Doramadalawa Raja Maha Viharaya

Doramadalawa Viharaya
Doramadalawa Raja Maha Viharaya (Sinhala: දොරමඩලාව රජමහා විහාරය) is a Buddhist temple situated in Doramadalawa (or Dunumadalawa/Dunumandalakanda) village in Anuradhapura District, Sri Lanka.

Doramadalawa is traditionally supposed to be the village connected with the story of Pandukabhaya (reigned in the 5th-4th century B.C.) in the Mahavamsa (Dias, 1991; Paranavitana, 1983). Chronicles reveal that after giving birth to Prince Pandukabhaya, Chithra, the mother of the prince secretly sent him through a woman to the village named Dvaramandalaka for the sake of his protection (Ray, 1959). Due to the similarity of the name, locals have tended to believe that ancient Dvaramandalaka is none other than the present Doramadalawa/Dunumadalawa village. However, according to the view of Senarath Paranavitana, this belief cannot be accepted as trustworthy (Paranavitana, 1983).

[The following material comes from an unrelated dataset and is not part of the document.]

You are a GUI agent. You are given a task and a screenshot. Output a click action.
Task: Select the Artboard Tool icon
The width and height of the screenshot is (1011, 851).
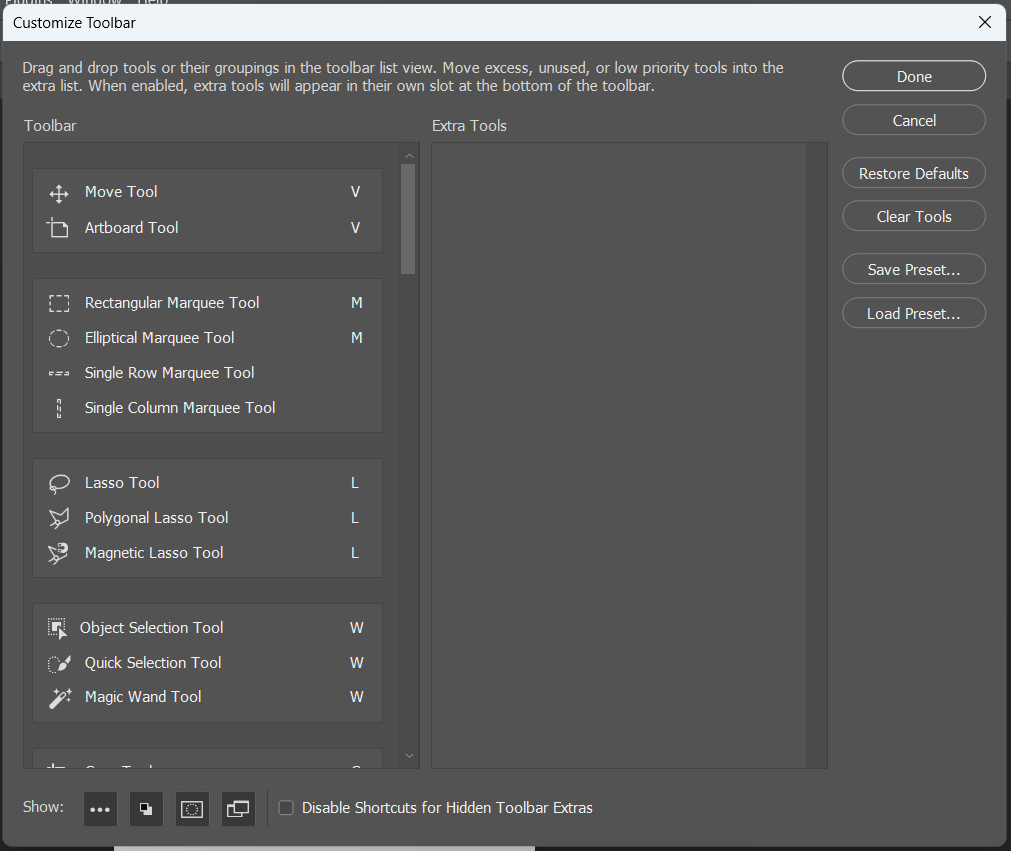(59, 228)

Due to the presence of inscriptions dating from the 2nd century B.C. to the 1st century A.D., the history of Doramadalawa Viharaya can be dated back to the early part of the Anuradhapura Period (Nicholas, 1963; Paranavitana, 1970). The Department of Archaeology copied two inscriptions in 1968 and documented it under register nos. 2721 and 2722  (Dias, 1991).

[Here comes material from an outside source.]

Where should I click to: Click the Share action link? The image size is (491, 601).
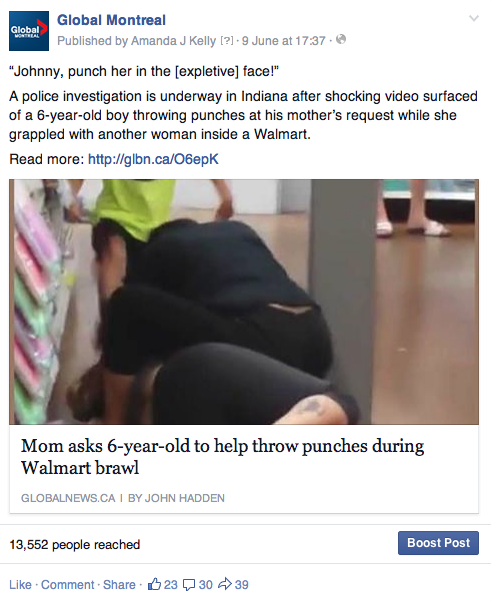pos(119,585)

Doramadalawa Vihara cave inscription
Period: 2nd century B.C.               Language: Old Sinhala               Script: Early Brahmi
Transcript: Gamika-Pacala puta gamika Dutaka Tisa [puta gamika Abayaha lene agata] anagata catudisha shagasha
Translation: The cave of the villager Abhaya, son of the villager Dutaka Tisa and grandson of the villager Pacala, was given to the Sangha of the four quarters, present and absent.
Citation: Dias, 1991.

There is a rock inscription to the right of the rock-cut flight of steps leading to the summit from the cave temple and it mentions the name of King Bhatikatissa (22 B.C.-7 A.D.), the son of Kutakannatissa [(44-22 B.C.) Muller, 1883; Paranavitana, 1983]. Higher up on the rock is another inscription of about the same age (Muller, 1883; Paranavitana, 1983).

A protected site
The four drip-ledged rock caves with Brahmi characters and a rock inscription within the precincts of the Doramadalawa Rajamaha Vihara, situated within the Grama Niladhari Division of 587-Doramadalawa in Mihintale Divisional Secretary’s Division are archaeological protected monuments, declared by the government Gazette notification published on 23 January 2009.  

Doramadalawa Viharaya
#) extends its gratitude to Lalith Kekulthotuwage for providing the necessary photographs required for this article. All the photos are published here with the permission of the author.

1) Dias, M., 1991. Epigraphical notes (Nos 1 -18). Colombo: Department of Archaeology. pp.1-5.
2)  Muller, E., 1883. Ancient Inscriptions in Ceylon. London. pp.29,74.
3) Nicholas, C. W., 1963. Historical topography of ancient and medieval Ceylon. Journal of the Ceylon Branch of the Royal Asiatic Society, New Series (Vol VI). Special Number: Colombo. Royal Asiatic Society (Ceylon Branch). p.160.
4) Paranavitana, S., 1970. Inscriptions of Ceylon: Volume I: Early Brahmi Inscriptions. Department of Archaeology Ceylon. p.15.
5) Paranavitana, S., 1983. Dunumandalakanda rock inscription of Bhatika. Inscriptions of Ceylon, Late Brahmi Inscriptions, 2 (part 1). Archaeological Survey of Sri Lanka. pp.9-10.
6) Ray, H.C. (Editor in chief), 1959. History of Ceylon: Vol. I: Part I. Ceylon University Press. Colombo. p.106.
7) The Gazette of the Democratic Socialist Republic of Sri Lanka. No: 1586. 23 January 2009. p.109.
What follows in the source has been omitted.